▸ WHAT THE TASK REQUIRES: Report, as a single number, how many lines of the records contain the word "padlock".

▸ INPUT:
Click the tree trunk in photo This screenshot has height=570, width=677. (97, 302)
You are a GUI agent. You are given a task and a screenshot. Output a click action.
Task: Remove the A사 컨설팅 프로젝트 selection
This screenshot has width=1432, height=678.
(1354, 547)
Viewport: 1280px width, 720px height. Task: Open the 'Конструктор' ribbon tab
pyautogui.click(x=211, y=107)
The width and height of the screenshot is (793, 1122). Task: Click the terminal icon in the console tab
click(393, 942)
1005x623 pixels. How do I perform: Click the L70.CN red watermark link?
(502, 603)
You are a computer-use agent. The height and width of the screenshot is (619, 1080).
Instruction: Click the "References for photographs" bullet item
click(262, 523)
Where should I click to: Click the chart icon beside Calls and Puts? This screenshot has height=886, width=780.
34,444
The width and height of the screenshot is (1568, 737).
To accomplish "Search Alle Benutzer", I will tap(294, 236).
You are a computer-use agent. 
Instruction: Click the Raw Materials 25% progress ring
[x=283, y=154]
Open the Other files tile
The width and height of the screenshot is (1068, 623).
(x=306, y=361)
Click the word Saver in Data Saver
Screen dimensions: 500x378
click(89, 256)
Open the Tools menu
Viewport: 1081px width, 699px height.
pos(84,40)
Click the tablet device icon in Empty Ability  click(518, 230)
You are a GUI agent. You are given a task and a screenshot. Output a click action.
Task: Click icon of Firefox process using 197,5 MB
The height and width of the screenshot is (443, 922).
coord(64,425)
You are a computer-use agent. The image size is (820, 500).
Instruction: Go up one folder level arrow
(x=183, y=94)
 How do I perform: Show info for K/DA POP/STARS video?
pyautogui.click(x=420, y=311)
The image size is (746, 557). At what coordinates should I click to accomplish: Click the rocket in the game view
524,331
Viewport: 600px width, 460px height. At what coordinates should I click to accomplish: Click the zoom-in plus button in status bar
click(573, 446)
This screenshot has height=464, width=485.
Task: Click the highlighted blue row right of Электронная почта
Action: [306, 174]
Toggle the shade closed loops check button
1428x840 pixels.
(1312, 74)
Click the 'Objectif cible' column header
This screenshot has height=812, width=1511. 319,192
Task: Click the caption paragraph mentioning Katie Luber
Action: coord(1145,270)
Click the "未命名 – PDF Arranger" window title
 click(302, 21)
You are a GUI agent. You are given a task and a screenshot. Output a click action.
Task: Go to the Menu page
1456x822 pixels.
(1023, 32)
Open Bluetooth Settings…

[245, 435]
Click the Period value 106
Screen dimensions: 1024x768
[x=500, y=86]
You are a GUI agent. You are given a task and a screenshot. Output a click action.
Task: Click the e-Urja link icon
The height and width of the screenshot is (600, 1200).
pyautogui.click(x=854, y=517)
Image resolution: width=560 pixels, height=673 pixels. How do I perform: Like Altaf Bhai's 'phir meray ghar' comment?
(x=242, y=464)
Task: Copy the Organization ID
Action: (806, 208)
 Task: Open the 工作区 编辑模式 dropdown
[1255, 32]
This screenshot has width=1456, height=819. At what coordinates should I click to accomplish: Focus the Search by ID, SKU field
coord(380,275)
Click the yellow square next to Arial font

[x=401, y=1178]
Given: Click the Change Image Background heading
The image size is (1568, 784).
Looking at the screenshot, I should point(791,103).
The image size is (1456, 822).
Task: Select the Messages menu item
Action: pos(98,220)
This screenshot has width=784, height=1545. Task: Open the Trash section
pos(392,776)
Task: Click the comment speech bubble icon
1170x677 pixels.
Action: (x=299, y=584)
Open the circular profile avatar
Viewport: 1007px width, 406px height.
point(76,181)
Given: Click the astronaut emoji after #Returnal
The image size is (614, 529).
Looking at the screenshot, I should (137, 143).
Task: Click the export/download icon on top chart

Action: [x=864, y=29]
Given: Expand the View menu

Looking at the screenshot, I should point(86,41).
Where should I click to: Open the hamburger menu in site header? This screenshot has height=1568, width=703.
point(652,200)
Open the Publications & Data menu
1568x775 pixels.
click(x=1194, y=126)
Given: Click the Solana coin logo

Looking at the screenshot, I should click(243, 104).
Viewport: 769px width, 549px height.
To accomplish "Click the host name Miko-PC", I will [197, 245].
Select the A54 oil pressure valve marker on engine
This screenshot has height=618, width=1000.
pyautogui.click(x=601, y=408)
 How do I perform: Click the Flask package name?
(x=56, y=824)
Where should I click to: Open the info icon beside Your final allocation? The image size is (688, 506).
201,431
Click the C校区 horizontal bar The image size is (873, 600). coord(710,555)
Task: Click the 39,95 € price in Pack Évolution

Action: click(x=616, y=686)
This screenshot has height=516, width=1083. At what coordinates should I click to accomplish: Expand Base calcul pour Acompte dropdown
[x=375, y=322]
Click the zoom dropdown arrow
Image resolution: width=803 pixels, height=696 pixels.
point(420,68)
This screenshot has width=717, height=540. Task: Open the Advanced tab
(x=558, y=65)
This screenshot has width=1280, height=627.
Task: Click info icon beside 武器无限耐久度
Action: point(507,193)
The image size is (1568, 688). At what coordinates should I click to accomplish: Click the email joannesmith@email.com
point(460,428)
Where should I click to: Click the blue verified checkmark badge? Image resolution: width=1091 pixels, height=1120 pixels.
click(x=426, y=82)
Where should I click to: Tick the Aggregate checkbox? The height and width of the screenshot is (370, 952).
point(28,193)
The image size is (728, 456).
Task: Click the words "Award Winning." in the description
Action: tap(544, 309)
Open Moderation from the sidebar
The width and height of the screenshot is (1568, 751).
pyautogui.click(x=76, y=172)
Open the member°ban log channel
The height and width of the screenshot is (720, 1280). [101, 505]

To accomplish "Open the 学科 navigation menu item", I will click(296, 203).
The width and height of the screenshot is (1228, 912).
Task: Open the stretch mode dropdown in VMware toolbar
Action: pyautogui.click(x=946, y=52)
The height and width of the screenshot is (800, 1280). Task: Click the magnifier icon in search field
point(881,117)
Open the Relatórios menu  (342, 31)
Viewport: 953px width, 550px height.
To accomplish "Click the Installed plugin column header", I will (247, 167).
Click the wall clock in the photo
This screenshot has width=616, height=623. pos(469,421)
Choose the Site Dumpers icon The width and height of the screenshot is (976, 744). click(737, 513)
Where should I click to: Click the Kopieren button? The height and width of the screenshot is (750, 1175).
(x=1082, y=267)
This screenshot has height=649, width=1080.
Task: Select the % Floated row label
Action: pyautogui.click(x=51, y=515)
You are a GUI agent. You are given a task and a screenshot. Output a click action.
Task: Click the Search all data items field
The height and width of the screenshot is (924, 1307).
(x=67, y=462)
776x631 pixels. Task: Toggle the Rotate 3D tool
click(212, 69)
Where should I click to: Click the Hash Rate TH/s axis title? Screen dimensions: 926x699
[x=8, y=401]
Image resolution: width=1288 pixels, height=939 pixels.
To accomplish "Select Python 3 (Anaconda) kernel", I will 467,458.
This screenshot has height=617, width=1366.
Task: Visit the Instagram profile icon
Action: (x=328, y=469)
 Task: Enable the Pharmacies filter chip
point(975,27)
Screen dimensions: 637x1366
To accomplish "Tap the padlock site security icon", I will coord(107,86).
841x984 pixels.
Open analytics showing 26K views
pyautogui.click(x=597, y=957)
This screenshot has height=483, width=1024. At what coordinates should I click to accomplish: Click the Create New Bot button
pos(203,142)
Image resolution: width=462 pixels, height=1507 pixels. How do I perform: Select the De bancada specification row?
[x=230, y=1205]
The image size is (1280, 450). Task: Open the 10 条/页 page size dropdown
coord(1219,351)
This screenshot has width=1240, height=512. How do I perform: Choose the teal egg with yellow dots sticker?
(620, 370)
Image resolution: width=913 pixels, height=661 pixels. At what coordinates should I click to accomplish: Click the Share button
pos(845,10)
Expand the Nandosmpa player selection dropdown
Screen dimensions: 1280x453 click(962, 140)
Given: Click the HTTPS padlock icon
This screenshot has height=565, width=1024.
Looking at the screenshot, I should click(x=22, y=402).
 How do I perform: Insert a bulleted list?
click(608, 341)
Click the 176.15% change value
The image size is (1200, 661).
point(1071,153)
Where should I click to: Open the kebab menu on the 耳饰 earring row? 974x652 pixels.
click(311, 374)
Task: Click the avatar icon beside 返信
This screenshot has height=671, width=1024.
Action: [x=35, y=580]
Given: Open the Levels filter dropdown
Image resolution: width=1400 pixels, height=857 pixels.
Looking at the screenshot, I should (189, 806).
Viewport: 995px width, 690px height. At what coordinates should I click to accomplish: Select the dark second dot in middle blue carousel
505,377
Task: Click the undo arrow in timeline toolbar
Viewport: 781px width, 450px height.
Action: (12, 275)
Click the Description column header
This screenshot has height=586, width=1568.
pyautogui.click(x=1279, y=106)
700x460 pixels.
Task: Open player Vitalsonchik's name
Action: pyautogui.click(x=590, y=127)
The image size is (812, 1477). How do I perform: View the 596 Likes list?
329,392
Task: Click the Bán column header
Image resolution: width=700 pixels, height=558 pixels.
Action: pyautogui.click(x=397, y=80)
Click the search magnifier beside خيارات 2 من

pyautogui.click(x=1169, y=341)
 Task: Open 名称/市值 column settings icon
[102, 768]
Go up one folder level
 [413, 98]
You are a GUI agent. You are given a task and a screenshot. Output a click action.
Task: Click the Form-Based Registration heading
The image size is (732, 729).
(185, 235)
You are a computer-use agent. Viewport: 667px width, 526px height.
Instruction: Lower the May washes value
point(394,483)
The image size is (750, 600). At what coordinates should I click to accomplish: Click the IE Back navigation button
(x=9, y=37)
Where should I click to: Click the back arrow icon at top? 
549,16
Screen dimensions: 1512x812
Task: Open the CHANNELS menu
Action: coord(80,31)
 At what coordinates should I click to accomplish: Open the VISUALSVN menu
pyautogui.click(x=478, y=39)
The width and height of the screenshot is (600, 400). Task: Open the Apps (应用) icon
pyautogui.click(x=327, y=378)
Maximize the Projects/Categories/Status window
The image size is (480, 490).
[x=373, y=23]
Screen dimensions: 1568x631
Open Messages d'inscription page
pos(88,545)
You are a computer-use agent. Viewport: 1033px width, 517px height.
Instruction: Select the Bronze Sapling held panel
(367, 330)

▸ RESPONSE TO THIS TASK: 2